#### [Ketentuan Soal]
Salin ulang seluruh baris di bawah ini tanpa mengubah apa pun, tetapi hilangkan gambarnya dari jawaban.

#### [Bahan yang Disediakan]

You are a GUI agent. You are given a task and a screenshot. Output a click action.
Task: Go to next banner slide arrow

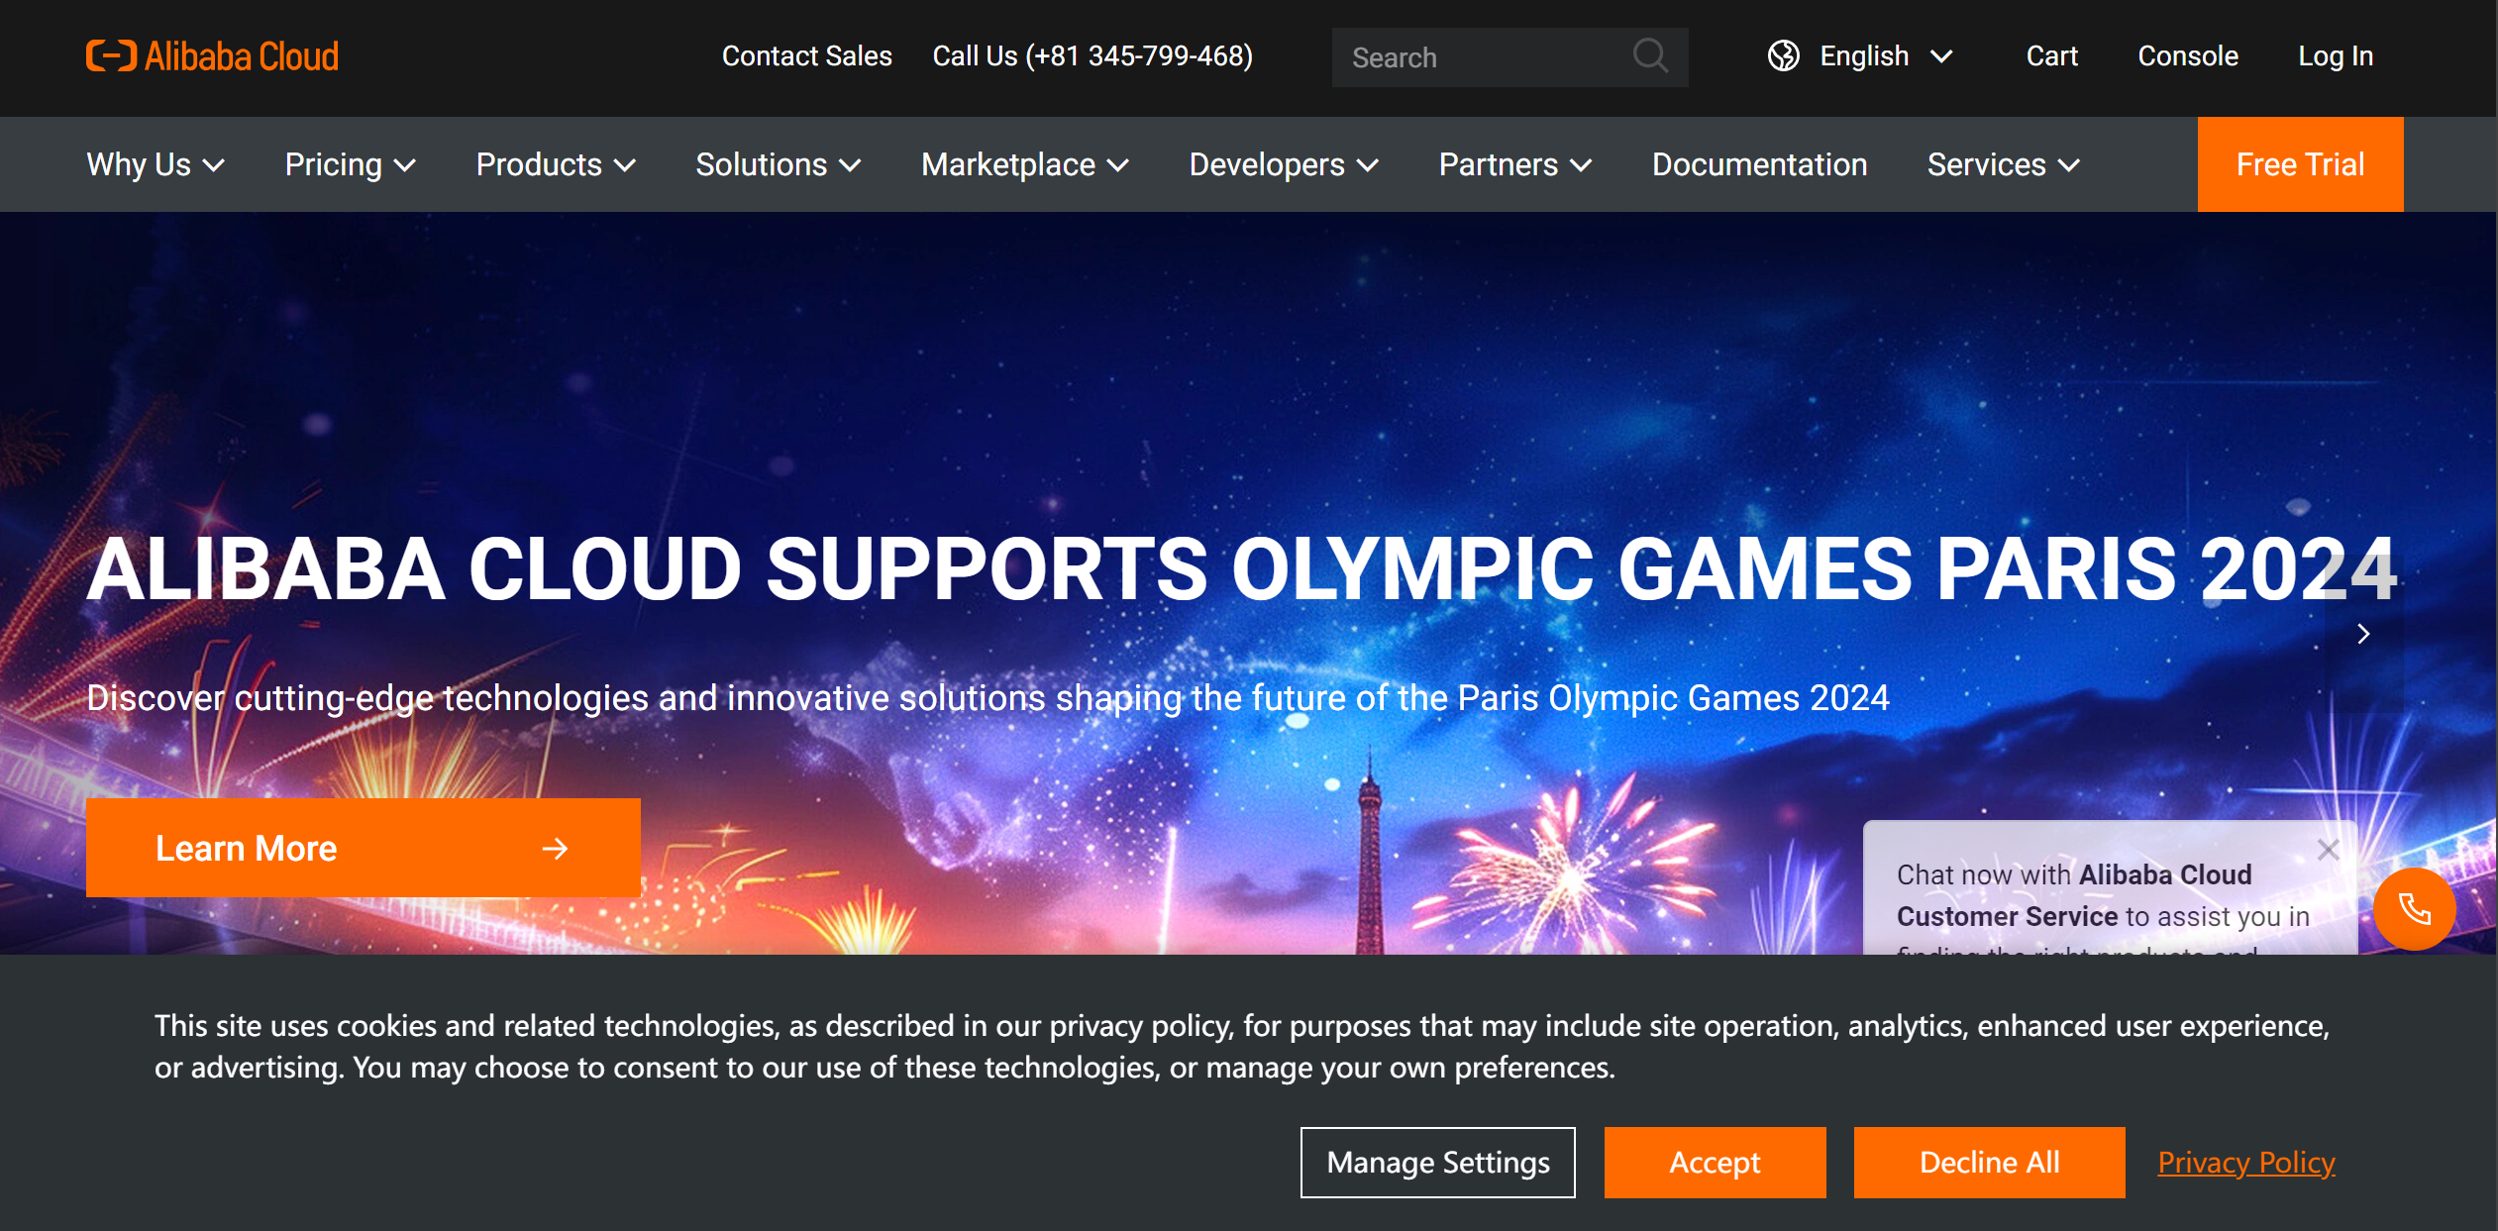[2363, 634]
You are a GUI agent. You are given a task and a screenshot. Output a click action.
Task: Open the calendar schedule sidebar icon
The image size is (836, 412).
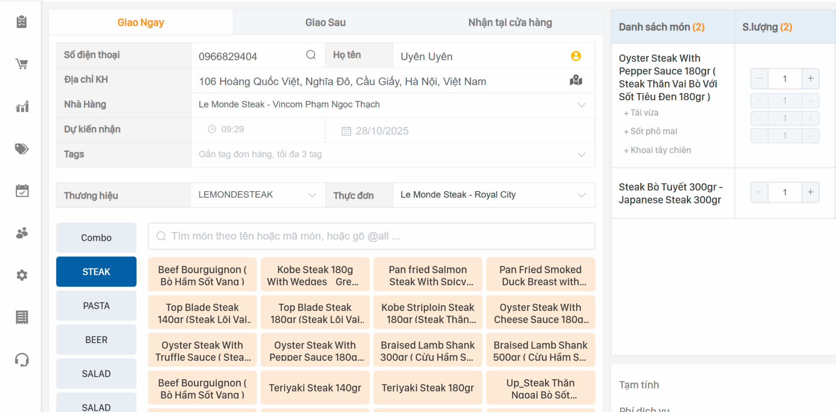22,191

#### [Jawaban]
You are a GUI agent. You are given a task and a screenshot. Output a click action.
Task: Go to next banner slide arrow

[2363, 634]
You are a GUI agent. You are given a task and a screenshot. Output a click action.
Task: Open the calendar schedule sidebar icon
The image size is (836, 412).
22,191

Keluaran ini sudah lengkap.